What do nanoparticles do in lungs? Depends on how they're treated

The lungs are an incredibly efficient way to deliver toxic chemicals into the bloodstream. However, there are researchers who would like to use the power of the lungs for good. They are testing out different ways nanoparticles could be used to deliver drugs through the lungs or diagnose diseases.

True nanotechnology is not only about size, but also about how nanoscale particles are engineered.

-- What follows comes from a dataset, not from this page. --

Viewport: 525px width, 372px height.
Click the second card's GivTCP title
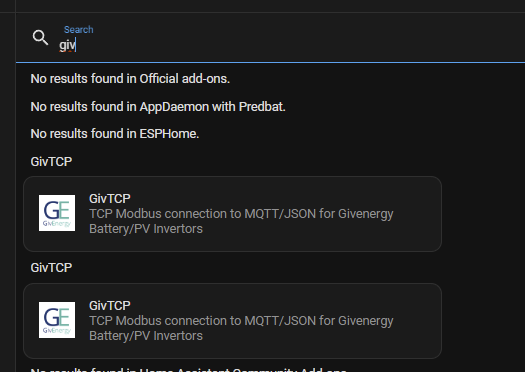[x=109, y=306]
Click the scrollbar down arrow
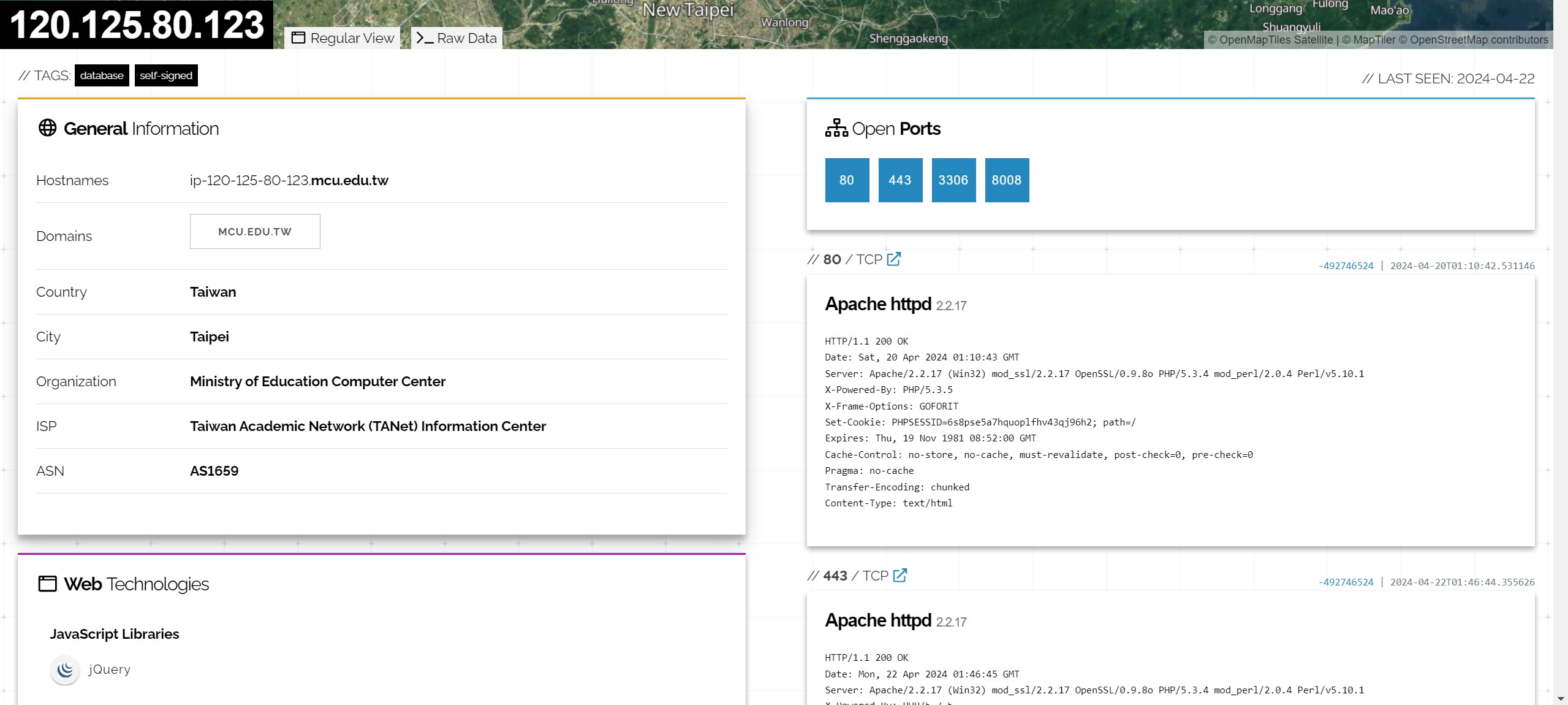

Surface charges, or even a therapeutic drug along for the ride, can have an impact on the way a nanoparticle behaves inside the lungs and whether it remains there to do some damage or is released harmlessly out of the body.

So the researchers, writing in Nature Biotechnology, describe their experiments with near-infrared fluorescent nanoparticles that they systematically varied in chemical composition, shape, size and surface charge, biodistribution and elimination. They found that particles larger than 34nm did not easily move out of the lungs to the lymph nodes, where they can potentially be transferred into the bloodstream. When it comes to particles smaller than 34nm, surface charges come into play. Electronically neutral particles can easily move from the lungs to lymph nodes within three minutes and pass through the urine after half an hour. Positively charged surfaces prevented nanoparticle movement.

So, you want to design a nanoparticle that delivers drugs quickly, then goes away, make them 5nm and not positively charged. You want a nano drug delivery device that stays in the lungs longer, make them larger and positively charged. The danger zone appears to be particles between 6nm and 34nm that are not positively charged. They can migrate through the body and do some damage.